Julian St. Patrick Clayton
“As a city you have to find who you are, your mission statement, your guiding principles, your ethos as a city – after that you fight like hell to maintain that vision. You come back to the drawing board, […] you never lose sight of who you are there, because that is the only thing helping you to get where you want to be.”
“The key transatlantic takeaway for me is the role of capturing values through property taxes. This is something completely underdeveloped in Germany.“
From left to right: Ian Lundy, Julian St. Patrick Clayton & Ulrich Hörning
New Urban Progress fellows, steering committee members, and sounding board member Cathryn Clüver Ashbrook. (Excluding other fellows who followed along online!).

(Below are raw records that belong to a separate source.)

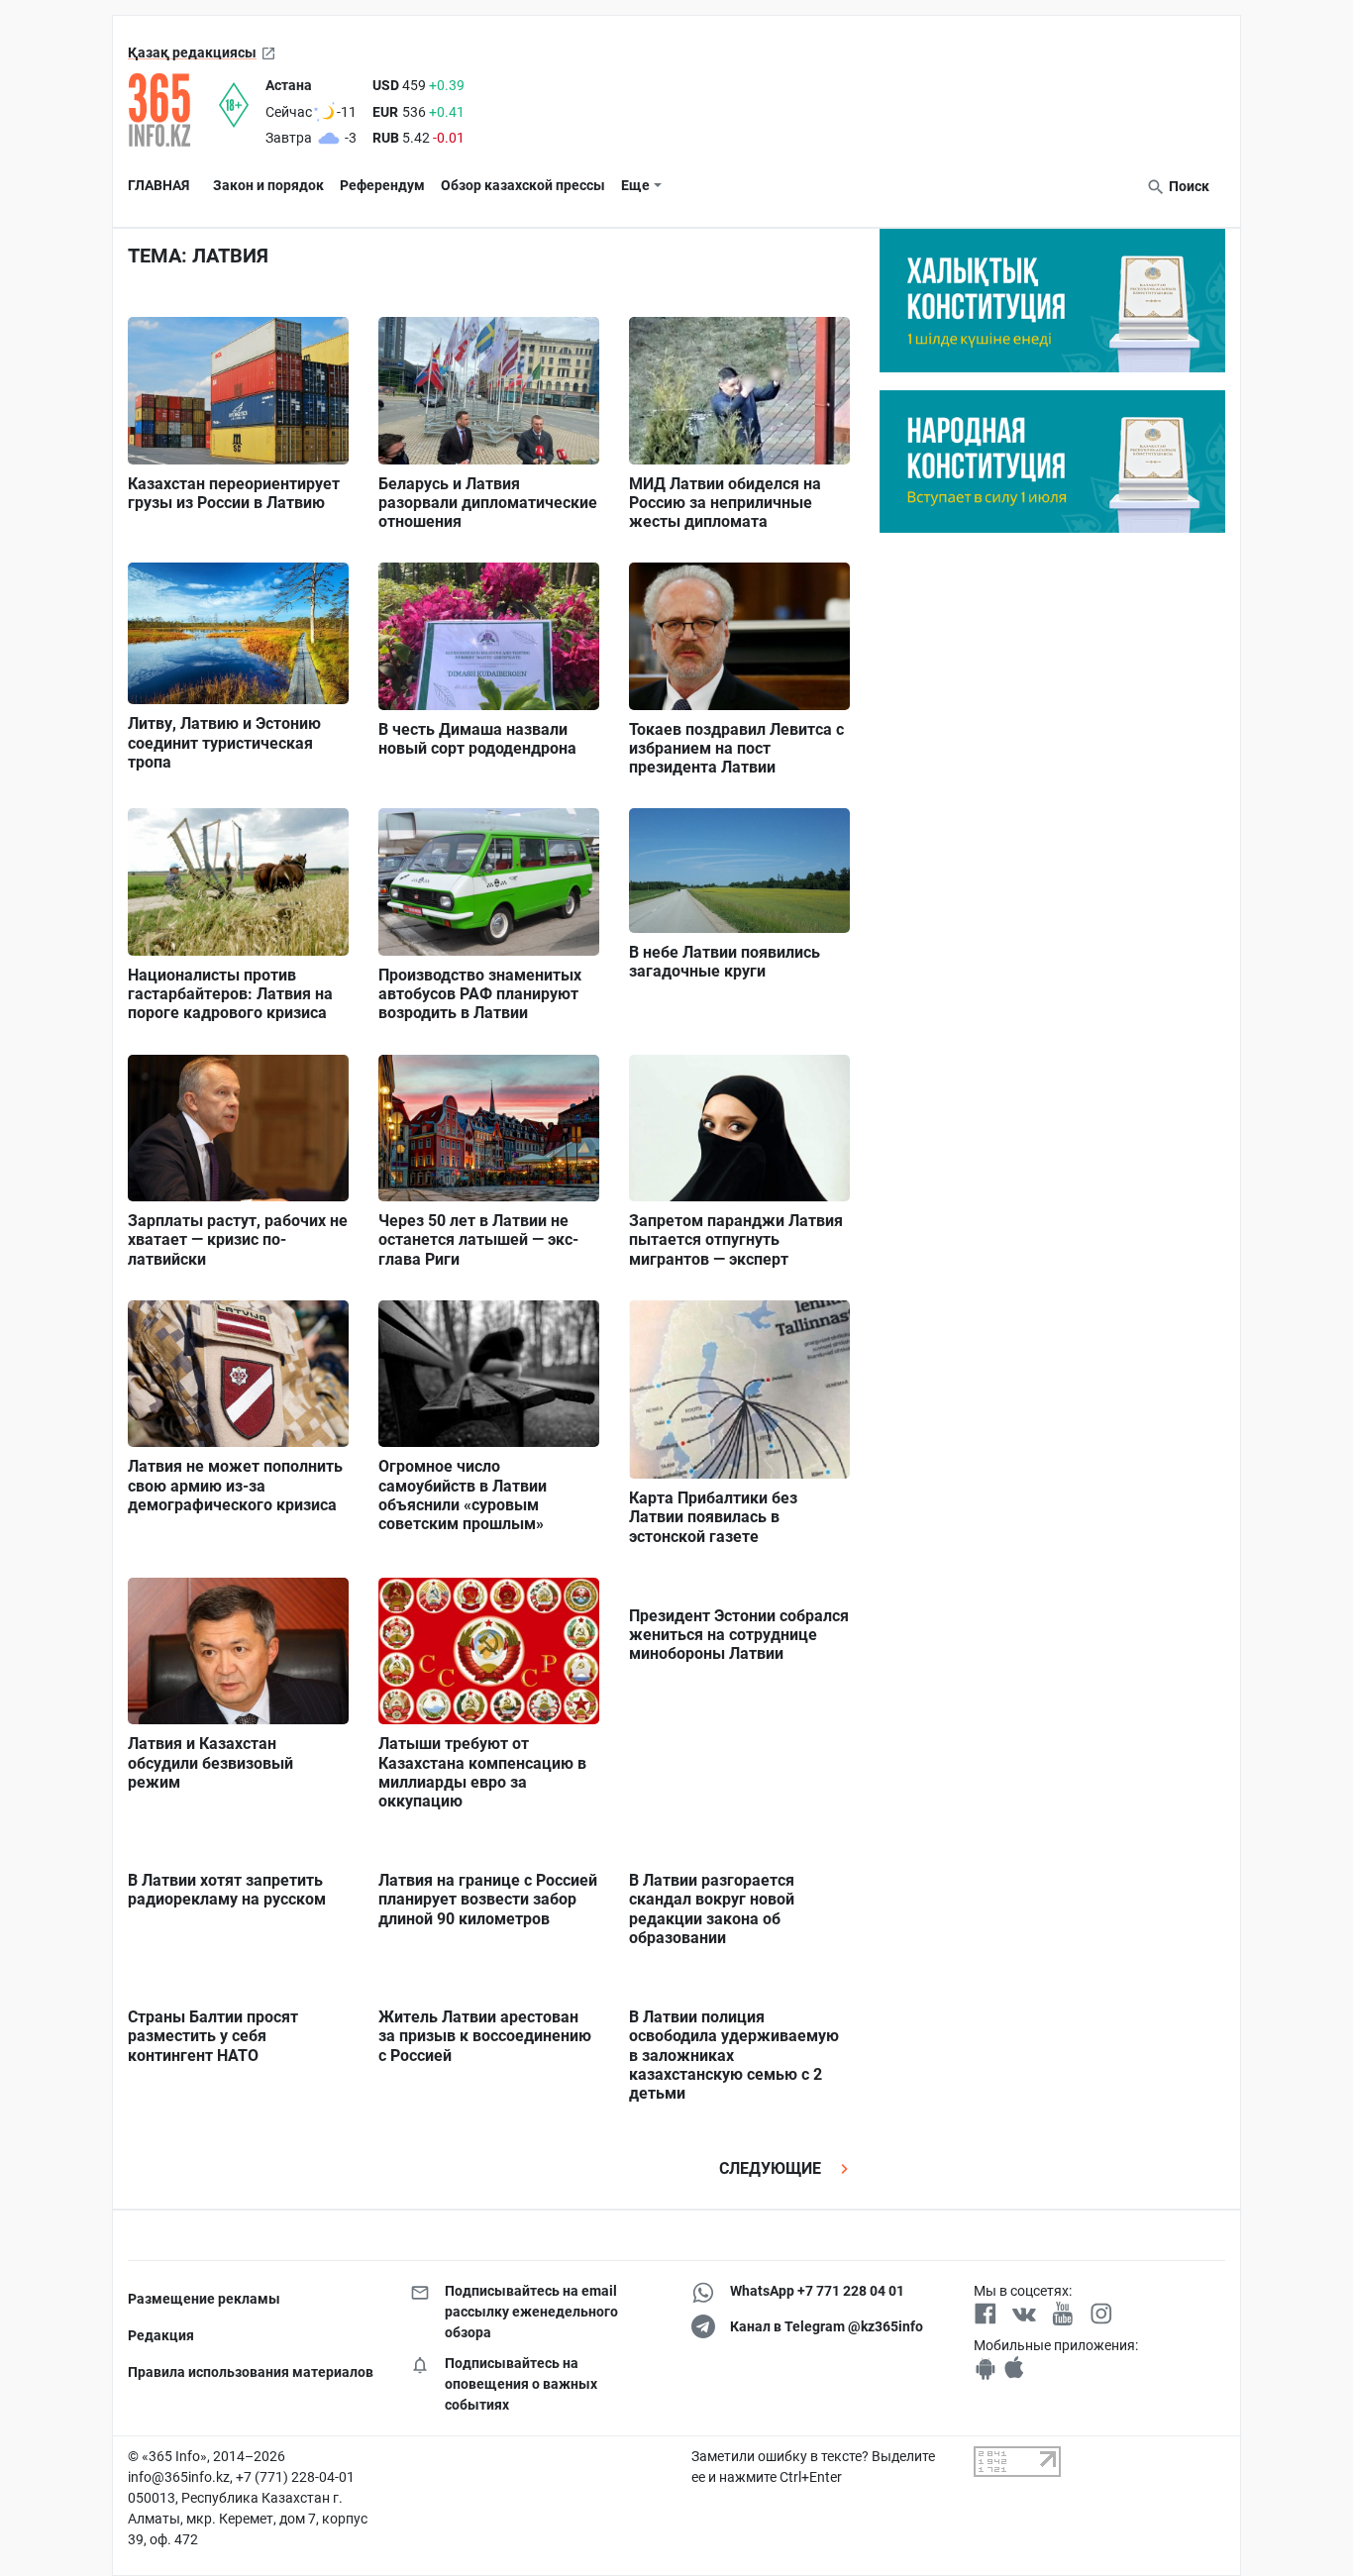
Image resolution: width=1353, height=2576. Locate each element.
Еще (635, 185)
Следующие (772, 2168)
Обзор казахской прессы (523, 185)
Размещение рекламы (204, 2299)
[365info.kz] (173, 110)
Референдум (382, 185)
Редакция (161, 2335)
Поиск (1187, 186)
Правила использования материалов (250, 2372)
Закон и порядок (268, 185)
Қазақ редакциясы (192, 52)
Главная (158, 185)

Forward with New Urban Progress
The New Urban Progress fellowship began in 2019 and at a time when there were many doubts about the future of the transatlantic partnership. The fellowship’s mission has been to bring together young urban leaders not only to exchange best practices on how to make cities more innovative, democratic, and sustainable, but also to strengthen ties between Germany and the United States. As the fellowship comes to a close, the two concluding sessions took place during yet again a volatile moment for the transatlantic partnership. One month before the midterms in the United States and with climate change, inflation, and the war in Ukraine still real challenges, the value of exchanging best practices at the city level, while strengthening ties between democratic actors in the two countries remain clear.